His main interest was always road testing: he rapidly became an expert whose opinion was widely sought, rising to be Autocar's road test editor. That's no mean achievement when you consider that this organ invented road testing from 1927, and its opinion on key cars continues to be keenly sought by many experts worldwide, including the car makers themselves.
Harris was always restless, and was always likely to leave, and he did it in 2008, working at various outlets as a freelance journalist, then at a pioneering video project, Driver's Republic, which briefly thrived but closed.
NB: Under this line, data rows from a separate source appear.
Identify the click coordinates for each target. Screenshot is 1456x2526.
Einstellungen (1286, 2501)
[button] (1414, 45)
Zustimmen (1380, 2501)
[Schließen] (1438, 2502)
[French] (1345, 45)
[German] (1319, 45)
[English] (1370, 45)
He has since found prominence via his own YouTube channel, Chris Harris on Cars, which has garnered a huge audience, and which undoubtedly brought him to the attention of the BBC.
Apart from his presenting skills, Chris Harris looks like fulfilling two more vital roles at the reconstituted Top Gear. He'll be the bloke who really knows cars and the bloke who can really drive. Until now, for all the star appeal, the new TG team has lacked these rather obvious elements. And as those who attend the Goodwood Revival also know, Harris is also the bloke who can really race.
It will be fascinating to see how Harris fares, working in the company of high-ranking egotists who know considerably less than he does.
At Autocar, he never suffered fools (not, at least, without giving them his opinion) and he has become more strident with the years. Headline spats with Ferrari (about untypical road test cars) and Lamborghini (about their cars' capabilities not matching their looks) are only part of the story. When you consider that TG is always going to be a much more stage-managed environment than Harris has worked in before, it's possible to foresee controversy. Perhaps that's part of the reason why they want him.
One thing is for certain: Harris will have the best car opinions of the lot of them. He will become the TG character people want most to hear from, and we choose to think that's partly because of what he learned so well right here at Autocar.